##### Document excerpt #####

In Eq. (1), Peak indicates the maximum count of either predicted standard-dose or low-dose data, and MSE stands for mean squared error. In Eq. (2), n and i denote the total number of voxels and voxel index, respectively. y indicates the standard-dose data and ỹ is either the synthetic or low-dose data.${\mu }_{y}$ and ${\mu }_{\tilde{y }}$ in Eq. (3) denote the mean values of the reference and synthetic/low-dose images, respectively. ${\delta }_{\mathrm{y}.\tilde{y }}$ indicates the covariance of ${\delta }_{y}$ and ${\delta }_{\tilde{y }}$, which in turn represent the variances of the standard-dose and predicted standard-dose/low-dose images, respectively. The constant parameters C₁ and C₂ (C₁ = 0.01 and C₂ = 0.02) were set to avoid division by very small values.

#####

*Exercise 1*
In the equations excerpt, what values were set for the constant parameters C₁ and C₂?
*Exercise 2*
Translate this sentence from the equations excerpt into Spanish: "The constant parameters C₁ and C₂ (C₁ = 0.01 and C₂ = 0.02) were set to avoid division by very small values."
*Exercise 3*
Write what comes next in the equations excerpt, starting after its final sentence.

##### Data provided #####

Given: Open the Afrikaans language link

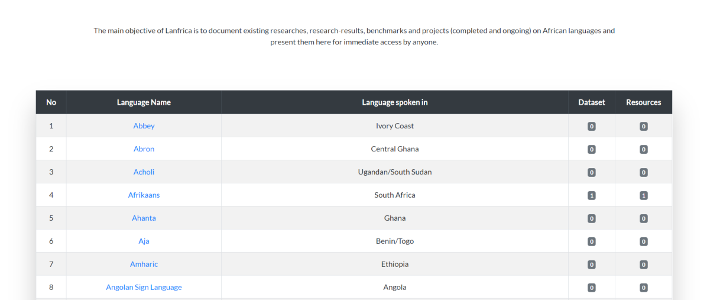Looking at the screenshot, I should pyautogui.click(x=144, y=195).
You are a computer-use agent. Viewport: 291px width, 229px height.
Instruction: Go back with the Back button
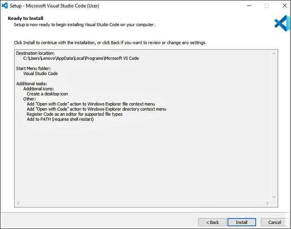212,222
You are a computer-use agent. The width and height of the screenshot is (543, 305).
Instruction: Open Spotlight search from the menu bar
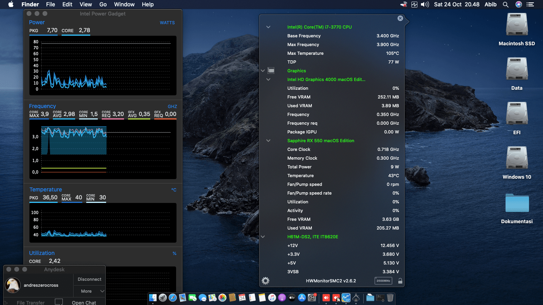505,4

#####

*Exercise result 1*
C₁ = 0.01 and C₂ = 0.02

*Exercise result 2*
Los parámetros constantes C₁ y C₂ (C₁ = 0.01 y C₂ = 0.02) se establecieron para evitar la división entre valores muy pequeños.

*Exercise result 3*
Cedars-Sinai quantitative analysis

Extent, summed stress percent (SS%) or summed rest percent (SR%), summed stress score (SSS) or summed rest score (SRS), total perfusion deficit (TPD%), volume, wall, shape eccentricity, and shape index were calculated using quantitative perfusion SPECT (QPS) package implemented in Cedars-Sinai software. The abovementioned metrics were calculated on the reconstructed reference, low-dose, and predicted standard-dose SPECT images using the standard reconstruction settings used in clinical routine. Bland–Altman plots were sketched to describe the agreement between the predicted standard-dose/low-dose and reference standard-dose images. Finally, the Pearson correlation coefficient was computed for the derived parameters according to Eq. (4).

$$\rho =\frac{\sum_{i=1}^{n}({y}_{i}-{\mu }_{y})({\tilde{y }}_{i}-{\mu }_{\tilde{y }})}{\sqrt{\sum_{i=1}^{n}{({y}_{i}-{\mu }_{y})}^{2}}\sqrt{\sum_{i=1}^{n}{({\tilde{y }}_{i}-{\mu }_{\tilde{y }})}^{2}}}$$

(4)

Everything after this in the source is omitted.